Comprendre la culture médiatique des jeunes pour ouvrir le dialogue

La préparation pédagogique d’une animation par l’accompagnateur est essentielle et gagnera à être connectée avec la « culture médiatique » de son public. Le travers serait de proposer une activité d’éducation aux médias déconnectée des usages et focalisée sur des exemples et des modèles hâtivement jugés représentatifs de l’environnement médiatique, au risque de passer à côté des pratiques existantes qu’il s’agit justement d’accompagner. Il est préférable de partir du quotidien médiatique réel des jeunes, ce qui consiste déjà à ouvrir le dialogue et comprendre leur « monde » : quels médias utilisent-ils pour : communiquer, s’informer, se divertir… ? Cette enquête préalable est essentielle car le projet d’éducation aux médias n’a pas pour vocation d’être prescripteur. Il ne s’agit pas de dire quoi lire, voir ou faire ou quelle plateforme utiliser mais d’accompagner et d’encourager une perspective critique sur ces usages ordinaires pour mieux les situer dans leurs enjeux sociaux.

Martin Culot

[1ACMJ est une Organisation de Jeunesse qui a pour mission de susciter une attitude réflexive et critique des jeunes face aux médias (http://www.actionmediasjeunes.be/).

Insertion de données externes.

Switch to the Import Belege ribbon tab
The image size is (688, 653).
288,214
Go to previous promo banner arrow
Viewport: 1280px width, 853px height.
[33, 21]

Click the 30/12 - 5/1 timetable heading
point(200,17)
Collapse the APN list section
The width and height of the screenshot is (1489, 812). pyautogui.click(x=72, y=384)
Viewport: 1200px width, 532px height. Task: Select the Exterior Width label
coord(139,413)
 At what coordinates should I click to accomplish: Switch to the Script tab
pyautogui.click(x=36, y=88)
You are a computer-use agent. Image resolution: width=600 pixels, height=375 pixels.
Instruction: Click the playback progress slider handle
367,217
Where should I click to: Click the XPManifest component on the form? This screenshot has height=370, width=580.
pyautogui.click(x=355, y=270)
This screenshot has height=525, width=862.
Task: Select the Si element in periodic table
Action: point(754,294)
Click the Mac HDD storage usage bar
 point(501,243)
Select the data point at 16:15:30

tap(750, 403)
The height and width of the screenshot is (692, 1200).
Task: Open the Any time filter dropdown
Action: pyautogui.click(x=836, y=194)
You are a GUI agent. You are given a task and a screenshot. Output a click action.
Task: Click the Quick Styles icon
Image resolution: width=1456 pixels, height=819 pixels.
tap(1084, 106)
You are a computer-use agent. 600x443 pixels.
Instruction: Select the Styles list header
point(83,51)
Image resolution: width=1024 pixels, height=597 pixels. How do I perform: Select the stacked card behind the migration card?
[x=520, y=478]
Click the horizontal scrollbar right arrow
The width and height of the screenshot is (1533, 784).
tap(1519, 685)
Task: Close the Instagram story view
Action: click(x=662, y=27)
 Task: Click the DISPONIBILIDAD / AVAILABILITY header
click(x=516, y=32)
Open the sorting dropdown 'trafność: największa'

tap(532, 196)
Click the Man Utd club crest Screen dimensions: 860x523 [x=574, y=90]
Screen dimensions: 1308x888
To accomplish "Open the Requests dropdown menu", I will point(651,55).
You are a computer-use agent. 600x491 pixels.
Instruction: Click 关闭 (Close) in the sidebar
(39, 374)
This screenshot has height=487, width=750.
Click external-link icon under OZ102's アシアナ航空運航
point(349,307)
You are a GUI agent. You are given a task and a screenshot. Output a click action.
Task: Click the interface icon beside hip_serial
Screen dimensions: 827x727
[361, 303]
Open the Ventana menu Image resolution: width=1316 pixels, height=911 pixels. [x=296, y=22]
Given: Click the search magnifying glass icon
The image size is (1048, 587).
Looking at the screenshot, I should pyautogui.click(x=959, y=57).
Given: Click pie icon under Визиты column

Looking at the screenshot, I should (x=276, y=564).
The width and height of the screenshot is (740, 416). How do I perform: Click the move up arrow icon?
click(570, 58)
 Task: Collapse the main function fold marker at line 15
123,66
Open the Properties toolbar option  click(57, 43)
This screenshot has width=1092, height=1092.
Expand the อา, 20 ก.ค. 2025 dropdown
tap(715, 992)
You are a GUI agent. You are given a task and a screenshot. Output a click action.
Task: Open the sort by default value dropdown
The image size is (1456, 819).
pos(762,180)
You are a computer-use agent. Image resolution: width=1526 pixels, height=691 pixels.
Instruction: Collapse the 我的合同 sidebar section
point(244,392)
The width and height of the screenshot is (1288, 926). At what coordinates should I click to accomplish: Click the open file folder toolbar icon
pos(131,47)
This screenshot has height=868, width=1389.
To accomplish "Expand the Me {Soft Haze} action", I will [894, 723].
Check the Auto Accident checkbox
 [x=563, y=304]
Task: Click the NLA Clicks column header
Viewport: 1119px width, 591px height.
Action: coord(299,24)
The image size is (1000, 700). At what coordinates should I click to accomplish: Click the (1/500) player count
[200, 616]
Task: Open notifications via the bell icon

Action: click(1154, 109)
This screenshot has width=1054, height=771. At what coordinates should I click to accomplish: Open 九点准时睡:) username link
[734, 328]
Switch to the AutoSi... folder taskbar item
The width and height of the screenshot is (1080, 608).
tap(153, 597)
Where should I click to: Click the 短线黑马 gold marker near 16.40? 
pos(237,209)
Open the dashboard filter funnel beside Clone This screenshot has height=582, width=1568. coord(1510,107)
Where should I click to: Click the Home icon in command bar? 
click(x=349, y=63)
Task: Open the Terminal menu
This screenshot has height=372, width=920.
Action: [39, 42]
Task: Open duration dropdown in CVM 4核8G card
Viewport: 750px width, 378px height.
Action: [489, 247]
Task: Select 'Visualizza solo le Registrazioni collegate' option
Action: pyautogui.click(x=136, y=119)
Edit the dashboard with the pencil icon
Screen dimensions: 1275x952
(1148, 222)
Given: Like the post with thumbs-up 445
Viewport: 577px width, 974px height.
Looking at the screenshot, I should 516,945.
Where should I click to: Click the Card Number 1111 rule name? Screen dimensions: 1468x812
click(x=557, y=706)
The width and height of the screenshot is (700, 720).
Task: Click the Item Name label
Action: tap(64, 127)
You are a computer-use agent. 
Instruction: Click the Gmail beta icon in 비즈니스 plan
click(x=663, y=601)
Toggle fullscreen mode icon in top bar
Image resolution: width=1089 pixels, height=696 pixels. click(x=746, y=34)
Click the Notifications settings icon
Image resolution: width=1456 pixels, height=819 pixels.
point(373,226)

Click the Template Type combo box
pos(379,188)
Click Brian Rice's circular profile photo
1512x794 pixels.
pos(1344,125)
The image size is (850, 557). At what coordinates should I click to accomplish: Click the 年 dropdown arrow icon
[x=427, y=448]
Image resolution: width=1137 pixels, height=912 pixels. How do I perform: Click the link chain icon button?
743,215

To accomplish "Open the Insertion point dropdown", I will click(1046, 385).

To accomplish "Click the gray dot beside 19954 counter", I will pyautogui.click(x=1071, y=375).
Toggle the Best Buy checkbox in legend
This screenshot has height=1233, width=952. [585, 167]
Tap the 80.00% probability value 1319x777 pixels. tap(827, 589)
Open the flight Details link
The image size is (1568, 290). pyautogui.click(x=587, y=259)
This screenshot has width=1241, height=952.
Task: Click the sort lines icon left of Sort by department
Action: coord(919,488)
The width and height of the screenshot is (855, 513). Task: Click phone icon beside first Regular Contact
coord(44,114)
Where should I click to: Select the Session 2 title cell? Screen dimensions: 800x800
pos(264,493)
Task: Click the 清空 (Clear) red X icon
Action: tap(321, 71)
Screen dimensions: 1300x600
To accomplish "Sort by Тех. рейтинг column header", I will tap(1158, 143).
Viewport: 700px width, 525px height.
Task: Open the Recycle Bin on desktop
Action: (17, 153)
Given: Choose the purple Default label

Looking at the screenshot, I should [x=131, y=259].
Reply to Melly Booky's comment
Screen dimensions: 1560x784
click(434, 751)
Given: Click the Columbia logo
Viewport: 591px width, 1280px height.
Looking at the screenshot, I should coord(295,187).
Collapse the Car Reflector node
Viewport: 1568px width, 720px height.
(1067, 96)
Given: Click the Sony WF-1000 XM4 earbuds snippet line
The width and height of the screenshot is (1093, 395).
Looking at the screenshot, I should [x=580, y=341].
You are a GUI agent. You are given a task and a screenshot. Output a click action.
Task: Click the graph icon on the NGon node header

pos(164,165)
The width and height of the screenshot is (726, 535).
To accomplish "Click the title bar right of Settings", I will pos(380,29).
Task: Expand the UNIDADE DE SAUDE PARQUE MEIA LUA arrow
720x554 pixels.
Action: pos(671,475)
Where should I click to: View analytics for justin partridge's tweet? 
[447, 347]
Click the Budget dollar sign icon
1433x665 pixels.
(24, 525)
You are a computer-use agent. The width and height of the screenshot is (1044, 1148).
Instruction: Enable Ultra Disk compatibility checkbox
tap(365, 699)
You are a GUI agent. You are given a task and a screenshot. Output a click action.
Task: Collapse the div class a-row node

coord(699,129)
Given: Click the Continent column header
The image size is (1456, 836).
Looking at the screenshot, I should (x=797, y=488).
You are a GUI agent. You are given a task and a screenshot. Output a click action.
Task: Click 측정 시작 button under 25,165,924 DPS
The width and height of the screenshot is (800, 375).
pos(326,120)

[2L’AJP intervient dans divers contextes éducatifs sur l’éducation aux médias. Notamment à travers son opération Journalistes en Classe (http://www.ajp.be/jec/).

[3Média Animation forme chaque année des accompagnateurs jeunesse sur un processus de 10 mois à travers le programme MediaCoach. Ce programme a pour objectif d’outiller sur des questions d’éducation aux médias afin d’en favoriser le déploiement en Communauté française. Le processus se termine par l’expérimentation d’un projet personnel sur son terrain d’intervention (plus d’info : www.media-coach.be).